Перейти на страницу:

Из-за необузданной моей похоти, все нараставшей и никак не получавшей выхода, я постепенно раздувался, распухал и, мало-помалу, не без помощи вина, во внутренностях моих беззвучно, но явственно стали скапливаться газы. Время от времени я выпускал их, не особенно заботясь о том, где нахожусь, за столом ли, за беседой, — я, однако, старался делать это как можно тише. Больше всего мне хотелось бы внезапно пальнуть из задницы прямо в рожу «старику», но для этого мне нужно было бы забраться на какое-нибудь возвышение, а он, «старик» то есть, должен бы был находиться прямо под прицелом; или же пришлось бы попросить его нагнуться и исследовать какую-нибудь воображаемую дыру на заду моих брюк — но ввиду крайней своей подозрительности он, скорее всего, вряд ли купился бы на такой старый трюк. Кстати, все получается как надо, когда в этом нет особенной нужды — это да; но, когда нужно, в решающий момент ничего не выходит, кроме еле слышного, простуженного неряшливого вздоха. Жизнь складывается не так, как обещает, и все, за что ни возьмешься, буксует и заходит в тупик, не так ли?

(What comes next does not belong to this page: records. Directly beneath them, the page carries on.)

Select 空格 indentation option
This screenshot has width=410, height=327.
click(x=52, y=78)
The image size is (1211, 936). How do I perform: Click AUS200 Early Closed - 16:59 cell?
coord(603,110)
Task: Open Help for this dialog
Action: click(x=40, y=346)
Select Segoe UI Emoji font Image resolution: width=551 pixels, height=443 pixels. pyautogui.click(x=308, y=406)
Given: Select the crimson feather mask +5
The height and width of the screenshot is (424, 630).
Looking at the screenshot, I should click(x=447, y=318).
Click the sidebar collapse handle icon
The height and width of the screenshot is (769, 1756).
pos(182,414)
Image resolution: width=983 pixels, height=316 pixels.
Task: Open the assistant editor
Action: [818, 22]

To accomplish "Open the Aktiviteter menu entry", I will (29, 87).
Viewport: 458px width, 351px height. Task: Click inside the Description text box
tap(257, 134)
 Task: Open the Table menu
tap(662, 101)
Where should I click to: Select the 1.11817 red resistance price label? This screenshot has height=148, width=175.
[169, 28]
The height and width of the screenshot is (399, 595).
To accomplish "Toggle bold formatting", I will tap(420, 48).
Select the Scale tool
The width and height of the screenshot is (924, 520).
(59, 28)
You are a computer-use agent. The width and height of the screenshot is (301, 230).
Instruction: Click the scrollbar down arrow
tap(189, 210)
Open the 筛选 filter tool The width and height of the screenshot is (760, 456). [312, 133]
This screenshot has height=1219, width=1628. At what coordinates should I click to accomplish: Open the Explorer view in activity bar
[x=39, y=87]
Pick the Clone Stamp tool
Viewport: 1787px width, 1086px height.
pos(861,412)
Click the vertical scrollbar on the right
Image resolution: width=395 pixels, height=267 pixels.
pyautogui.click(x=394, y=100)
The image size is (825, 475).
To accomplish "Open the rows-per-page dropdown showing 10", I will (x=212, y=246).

И вот еще что: в меня начинало закрадываться темное подозрение, что Фредди Л. как раз этого самого и хотел: чтобы за ним все время таскались, и то, что «старик» постоянно вваливался к нам, его не раздражало, а скорее возбуждало. Близилось время их отъезда, уже прикидывал я, после того как, поужинав бутербродами, мы вновь бездумно уселись за красное вино в Большой Гостиной. Господи, о чем еще было нам говорить? За выпивкой я, как правило, распространялся о том, что можно было пить, а что нет, и как часто, и как много, и что хорошо шло с тем-то и хуже — с тем-то, до тех пор пока всем, включая Тигра и меня самого, это не осточертевало. В беседах я много внимания уделял своему пристрастию к алкоголю, которое все еще надеялся преодолеть или взять под контроль, но старик Альберт С. об этом и не заикался, а просто хлебал все, что ему наливали, все подряд, как старая коняга, способная умять не только хлебную корочку — пригоршню корок, да что там — колыбельку корок, ванну, комнату для гостей, набитую корками. «Он все это испаряет, — подумал я, — старик-то, тем и сыт, а что касается телесной стороны любви — он уж, наверно, и не может больше ничего — и кто знает, не от того ли одолевает его эта поистине знаменательная, возможно, и в самом деле пьяная ревность».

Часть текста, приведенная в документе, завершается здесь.